§ WHAT IS NEEDED: Which lines of the records contain the word "Collapse"? Copy each one.
*** Opening of DATA PROVIDED ***
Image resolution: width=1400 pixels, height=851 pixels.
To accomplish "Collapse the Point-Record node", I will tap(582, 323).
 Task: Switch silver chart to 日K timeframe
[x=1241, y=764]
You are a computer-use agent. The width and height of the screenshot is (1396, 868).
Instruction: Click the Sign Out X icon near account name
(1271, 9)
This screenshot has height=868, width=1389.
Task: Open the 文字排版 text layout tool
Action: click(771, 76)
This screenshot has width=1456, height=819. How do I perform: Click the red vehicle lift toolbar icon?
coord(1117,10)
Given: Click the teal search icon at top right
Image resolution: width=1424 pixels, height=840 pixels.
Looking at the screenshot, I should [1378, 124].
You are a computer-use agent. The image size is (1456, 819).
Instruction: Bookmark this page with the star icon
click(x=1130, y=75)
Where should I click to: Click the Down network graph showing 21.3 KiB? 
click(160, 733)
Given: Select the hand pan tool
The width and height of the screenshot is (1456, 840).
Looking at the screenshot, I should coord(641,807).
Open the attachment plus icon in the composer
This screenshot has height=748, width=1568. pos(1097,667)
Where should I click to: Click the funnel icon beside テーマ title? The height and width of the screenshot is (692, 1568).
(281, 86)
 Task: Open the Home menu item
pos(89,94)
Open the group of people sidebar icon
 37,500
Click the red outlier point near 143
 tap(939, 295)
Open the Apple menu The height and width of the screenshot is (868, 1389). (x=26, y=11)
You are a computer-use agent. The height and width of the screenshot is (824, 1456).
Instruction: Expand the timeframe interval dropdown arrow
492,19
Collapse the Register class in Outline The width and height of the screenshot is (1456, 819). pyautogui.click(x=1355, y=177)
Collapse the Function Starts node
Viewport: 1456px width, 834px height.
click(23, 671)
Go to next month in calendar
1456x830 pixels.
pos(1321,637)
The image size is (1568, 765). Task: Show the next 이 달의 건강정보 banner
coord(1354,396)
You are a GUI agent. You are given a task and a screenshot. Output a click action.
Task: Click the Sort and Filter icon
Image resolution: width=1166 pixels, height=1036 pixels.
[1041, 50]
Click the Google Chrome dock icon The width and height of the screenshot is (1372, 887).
*** Close of DATA PROVIDED ***
§ RESPONSE TO THIS TASK:
To accomplish "Collapse the Point-Record node", I will tap(582, 323).
Collapse the Register class in Outline The width and height of the screenshot is (1456, 819). pyautogui.click(x=1355, y=177)
Collapse the Function Starts node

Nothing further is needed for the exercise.